Я поднялся к хозяину в спальню и осторожно постучал.
— Хозяин! Пора уходить! Там пришли из магистрата, похоже, за вами…
Дверь распахнулась, мастер Генрих просовывая руку в рукав камзола, поинтересовался:
— Теодор с ними?
— С ними.
— Пойдем.
Нет, не любил я «куманька», но должен признать, что позицию он занял грамотную. Гостей впустил в нашу узкую прихожую, а сам так встал, что путь в комнаты и перегородил. Теперь, случись драка, все будет решать не сила, а ловкость: развернуться в узком коридоре им будет негде. Если в силе мы швейцарцам, безусловно, проигрывали, то в ловкости могли посоревноваться.
— Ты готов, Генрих? — не оборачиваясь, спросил доктор Теодор.
— Да, — решительно ответил тот.
Ну эти ситуации мне знакомы. Но только я положил ладонь на рукоять меча, как дважды раздался короткий свист, как будто ребенок прутиком воздух рассек, и оба швейцарца тихо сползли на пол. А доктор Теодор уже прижал острие своей шпаги к кадыку стряпчего. Тот только хрипел от ужаса и смотрел на куманька широко раскрытыми глазами, боясь пошевелиться. А клинок потихоньку натягивал кожу на шее…
Я повоевал на своем веку и во всяких передрягах побывал. И я рубил, и меня рубили. И с двумя приходилось биться, да так, что только поворачивайся. Но такого я никогда не видел. Ведь секунды не прошло, как наш куманек выхватил шпагу и полоснул острием ее по шеям здоровенных швейцарцев — что одного, что другого. Да так ловко, что никто и охнуть не успел. Только сползли и уселись с недоуменными рожами на полу, захлебываясь собственной кровью. А швейцарцев таких встречал я в разных переделках, вояки они — только берегись, врасплох не застанешь. Но доктор-то наш! Видал я быстрых, но такого… «Ох, что-то тут нечисто», — подумалось мне, а доктор Теодор покачал головой и сказал магистратскому:
— Извините, уважаемый, но вы нам не оставили выбора. Лично к вам я не имею никаких претензий, просто так получилось. — И мгновенно проколол ему горло.
— Уходим!
— Как уходим? — закричал я. — А вещи? Одежда? А дом? А Елена, чтоб она пропала, Прекрасная?! И куда мы уйдем?
Куманек внимательно посмотрел на меня, так что у меня сердце остановилось и стало сначала жарко, а потом очень холодно:
— Уходим, Иоганн. Нам пора!
И мы ушли.
Давайте, ваша милость, по стаканчику глинтвейна, да с настоечкой, а?! А то, я смотрю, вам не по себе, так что можете представить, каково было старому Иоганну тогда.

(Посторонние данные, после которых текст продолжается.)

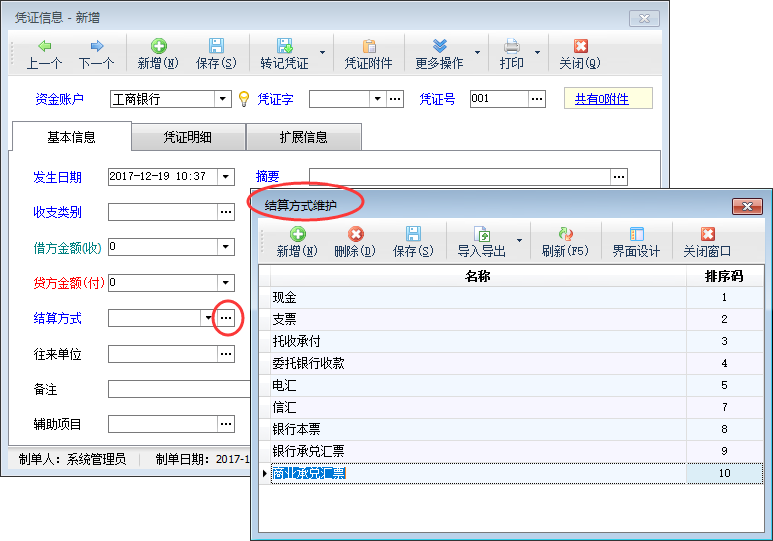Click the 共有0附件 link
The width and height of the screenshot is (773, 541).
608,99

Но есть у нас хорошее лекарство от страха, скорби и страстей. Будьте здоровы!
А Елена испарилась. Как и не было. Ну и бог с ней, она мне не понравилась, мне больше дамы в теле нравятся, вроде наших крестьянок. И толку от них больше, чем от этих господских, но это, как говаривал мой хозяин, дело вкуса.

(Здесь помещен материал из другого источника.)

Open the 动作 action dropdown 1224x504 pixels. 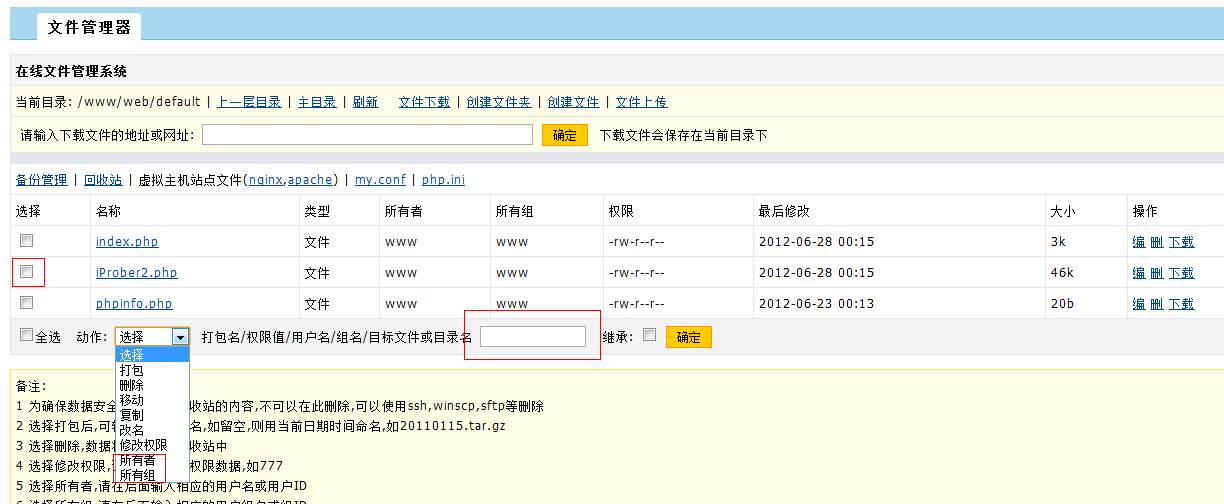(x=152, y=337)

Долго ли, коротко ли, но добрались мы до славного города Виттенберга. Мастер Генрих знал, что там есть отличный университет, и хотел в нем преподавать. На подходе к городским воротам он неожиданно сказал мне:
— Знаешь, дружище, — у меня прямо слезы навернулись, никогда раньше он меня так не называл, — здесь, в Виттенберге, начнется наша новая жизнь. И я хочу взять новое имя. Твое имя. Ты как был, так и останешься добрым старым Гансом Бределем, а я назовусь Иоганн Георг Фауст. Даже так: доктор Иоганн Георг Фауст. Идет?
Да что там «идет»! Человек мне жизнь спас, из дерьма — уж простите, но иначе не скажешь — вытащил, достойную жизнь устроил, а я ему имя пожалею? Лишь бы было хорошо вам, доктор Фауст! Носите на здоровье!
В Виттенберге доктор Фауст со студиозусами был не в пример более спокойным, чем в родном нашем Кройцнахе. Епископские ищейки рыскали в поисках Генриха Корнелиуса Агриппы, а Иоганн Георг Фауст, не таясь, преподавал в университете любимые науки: астрологию, алхимию, философию да тайное иудейское учение о чудесах — каббалу.